> **Problem to solve**:
Reproduce every line below exactly as written; do not include the images.
[[ Material provided open ]]
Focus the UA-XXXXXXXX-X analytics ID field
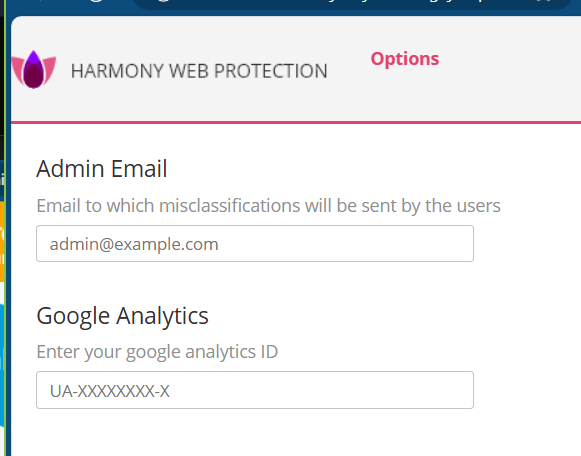The height and width of the screenshot is (456, 581). (255, 390)
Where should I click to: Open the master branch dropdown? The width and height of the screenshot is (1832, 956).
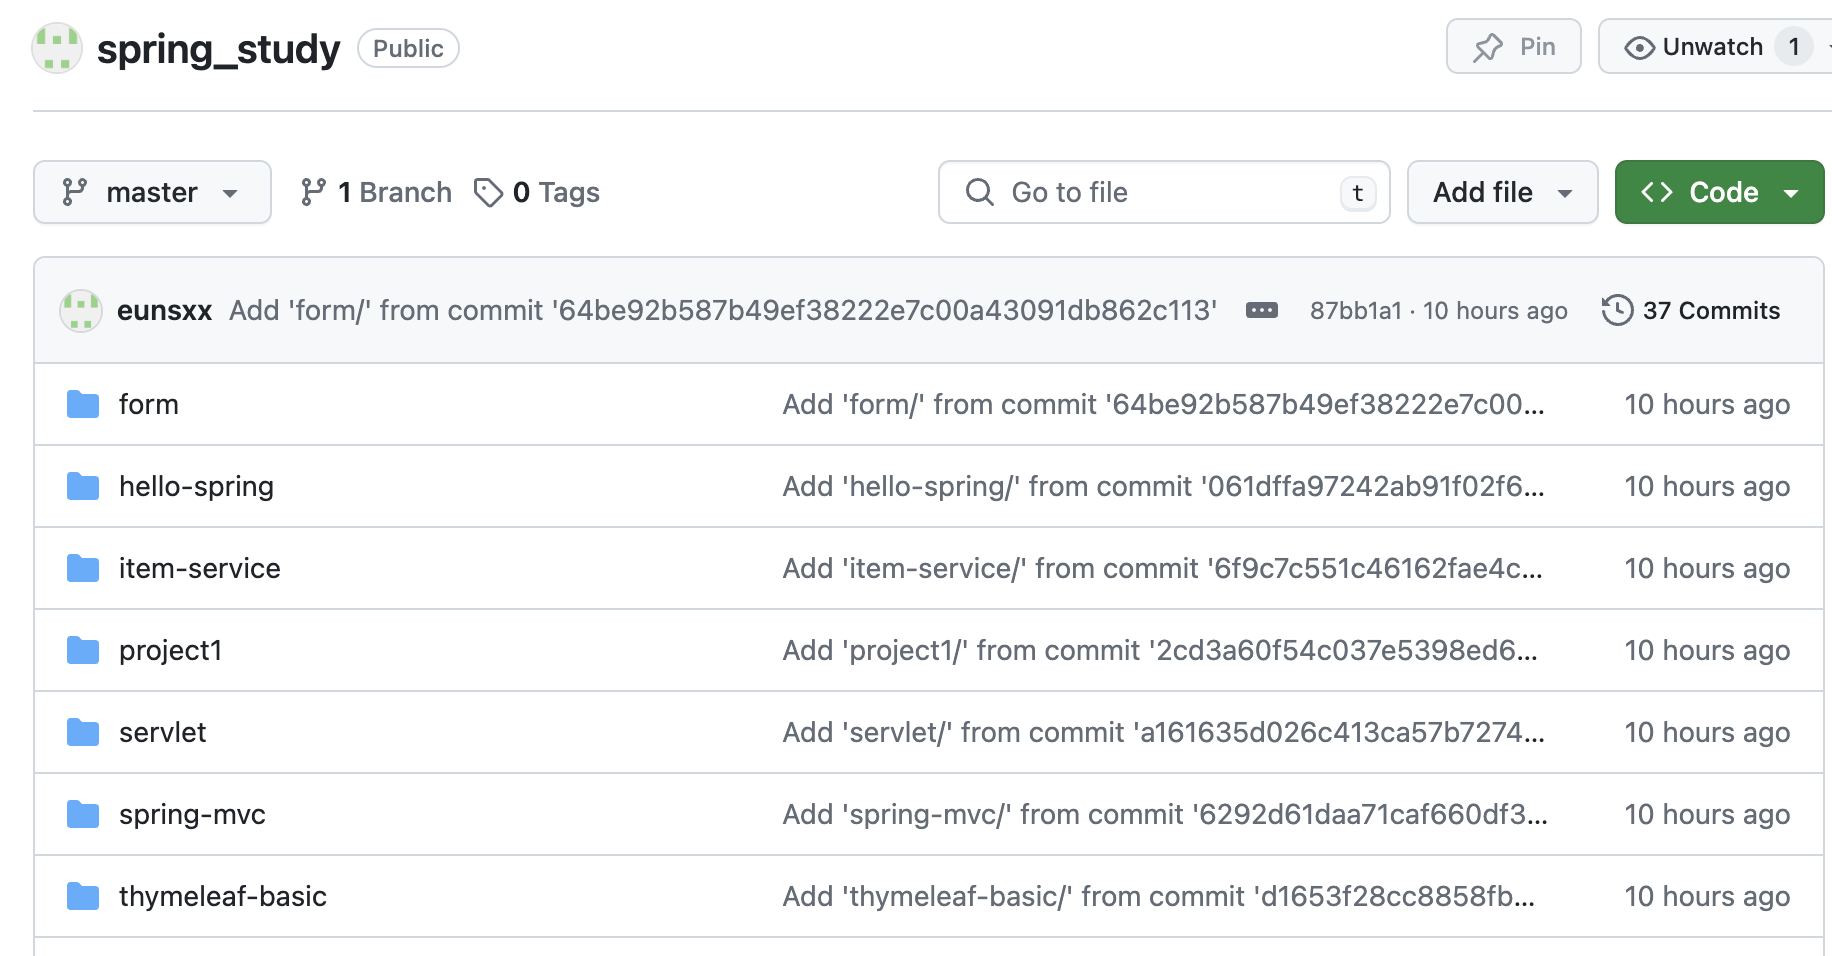pos(152,192)
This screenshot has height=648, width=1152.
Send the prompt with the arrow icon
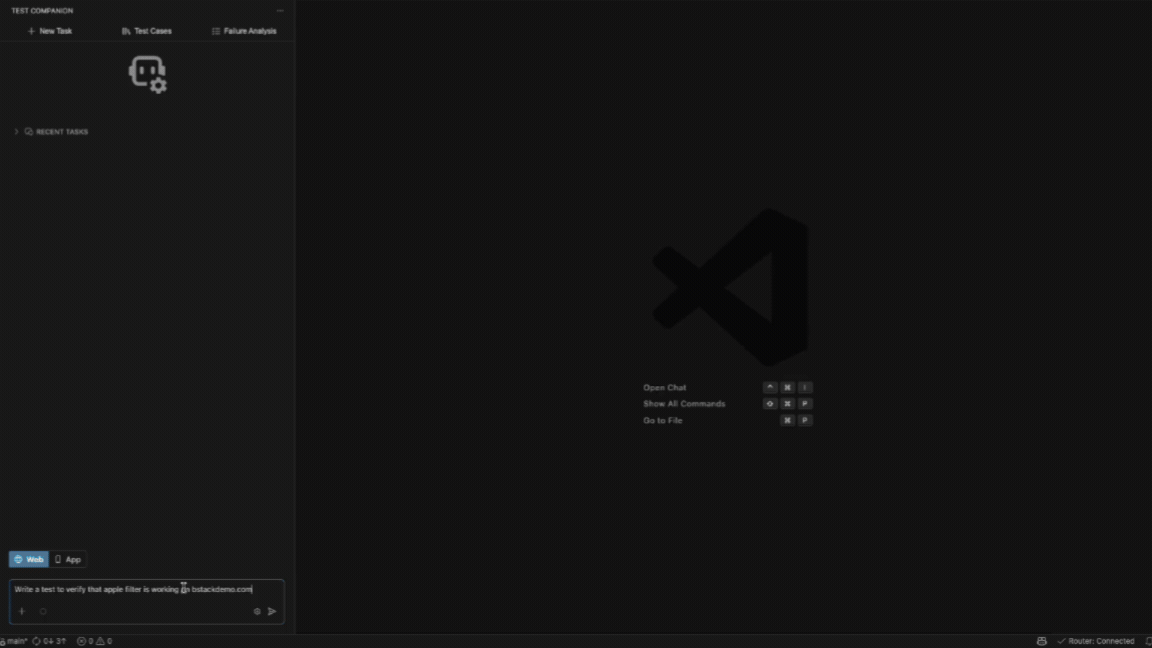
[[ Material provided closed ]]
> **Reply**:
Focus the UA-XXXXXXXX-X analytics ID field
The height and width of the screenshot is (456, 581). (255, 390)
Where should I click to: Open the master branch dropdown? The width and height of the screenshot is (1832, 956).
pos(152,192)
This screenshot has height=648, width=1152.
Send the prompt with the arrow icon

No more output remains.